RTO Estimator for CCID-2
This document presents issues of
the RTO estimator used by CCID-2, discusses the suggested RFC2988
algorithm, contrasts this with recent research proposals, and analyses
the Linux TCP RTO estimator. From this analysis, it suggests the TCP
estimator as a much better solution.
1. Background
The computation of the TCP RTO timeout is standardised in RFC 2988,
using
the following algorithm:
/* Given a new RTT measurement `RTT' */
if (RTT is the first measurement made on this connection) {
SRTT := RTT
RTTVAR := RTT / 2
RTO := SRTT + max(G, 2 * RTT) /* G is clock granularity in seconds */
} else {
delta := RTT - SRTT
SRTT' := SRTT + 1/8 * delta
RTTVAR' := 3/4 * RTTVAR + 1/4 * |delta|
RTO := SRTT' + max(G, 4 * RTTVAR')
}
The primed variables in the
above refer to the next values
obtained for these variables. We here ignore the clock granularity G (Linux provides a clock
granularity of
up to 1ms).
2. Range analysis and problems
The smoothed RTT SRTT and mean deviation RTTVAR cover an error interval
of [SRTT-RTTVAR,
SRTT+RTTVAR].
It is interesting to see what happens when delta falls inside or outside
this interval.
2a) delta >= 0 (i.e., RTT >= SRTT)
In this case the formulas can be written as
SRTT' := SRTT + 1/8 * delta
RTTVAR' := 3/4 * RTTVAR + 1/4 * delta
RTO' := SRTT + 9/8 * delta + 3 * RTTVAR
Two cases can happen:
- RTO' > RTO
when delta > 8/9 *
RTTVAR
- RTO' <= RTO when delta <= 8/9 * RTTVAR
If delta < 8/9 *
RTTVAR, the RTO is slightly reduced, accounting for a reduced
mean deviation. If delta >
8/9 * RTTVAR then the measured sample is "out of range", and
an increase in the RTO results. The threshold of 8/9 * RTTVAR covers errors due
to randomness: RTTVAR is expected to be less
than SRTT (if it equals or exceeds SRTT then the measurement is not very
reliable - the error is too high).
2b) delta <
0 (i.e., RTT <
SRTT)
In this case the formulas have the form
SRTT' := SRTT + 1/8 * delta
RTTVAR' := 3/4 * RTTVAR - 1/4 * delta
RTO' := SRTT - 7/8 * delta + 3 * RTTVAR
Two cases can happen:
- RTO' > RTO
when delta < -8/7 *
RTTVAR
- RTO' <= RTO when delta >= -8/7 * RTTVAR
The multiplier 8/7 creates a threshold
as in case (2a). Note that there is a slight asymmetry: the RTO now increases
if the absolute value of delta
is greater than 8/7 * RTTVAR,
whereas in case (2a) the RTO increases if the absolute value of delta exceeds 8/9 * RTTVAR -- the ratio (8/7 / 8/9) is circa 1.29.

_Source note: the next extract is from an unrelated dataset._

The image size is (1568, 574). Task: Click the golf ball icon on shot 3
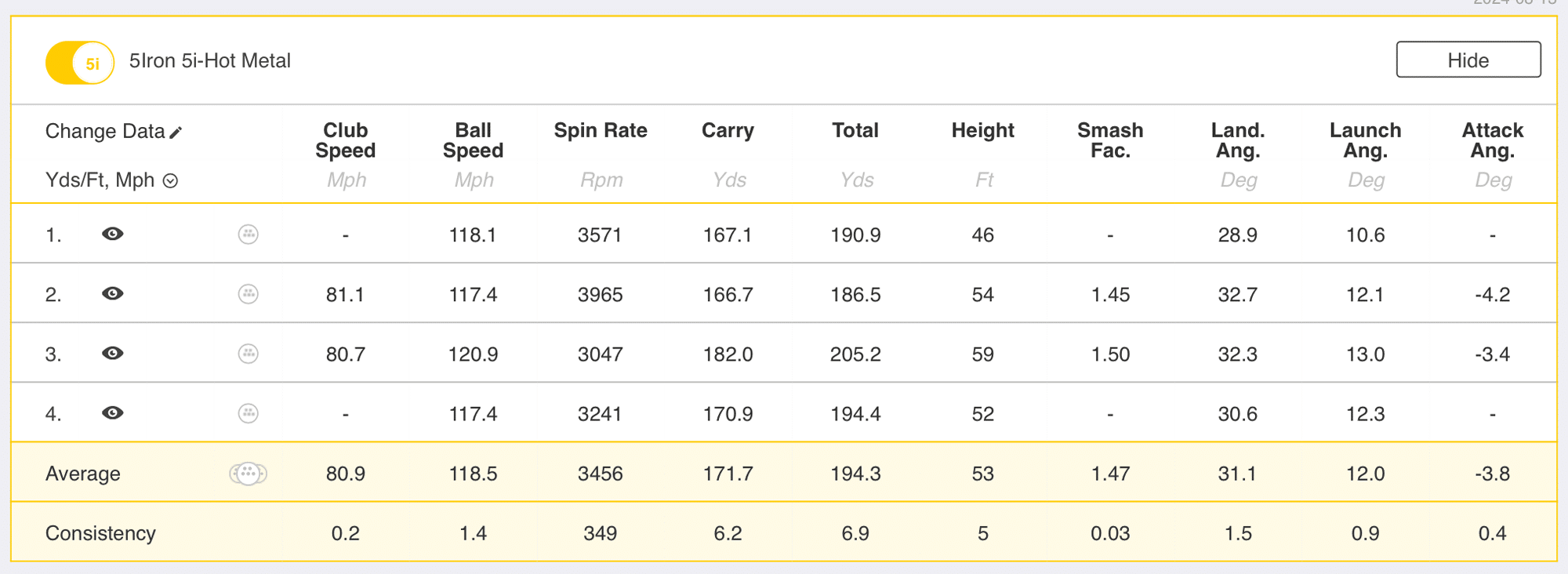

In [LS00] it is pointed out that when the sampled
RTT suddenly decreases by a
large amount, the
RTO increases similarly (to
account for an increased mean deviation). This
case occurs when RTT < SRTT -
8/7 * RTTVAR;
the
increment is
RTO' - RTO = -7/8 * delta - RTTVAR
= 7/8 * (SRTT - RTT) - RTTVAR
Thus, when is RTTVAR
small,
the RTO increase is close to the absolute value of delta.
Which cases are relevant for the RTO?
A recent analysis [RKS07] has emphasised the need for tight bounds on the RTO
value, to avoid spurious timeouts as well as allowing fast loss
detection.
When delta falls within the thresholds given in
(2a) and (2b) above then the sampled mean deviation decreases, so that
convergence towards a lower RTO value is intended. The thresholds
depend on the alpha and beta weights (RFC 2988
terminology), the impact of changing these is analysed in [RKS07].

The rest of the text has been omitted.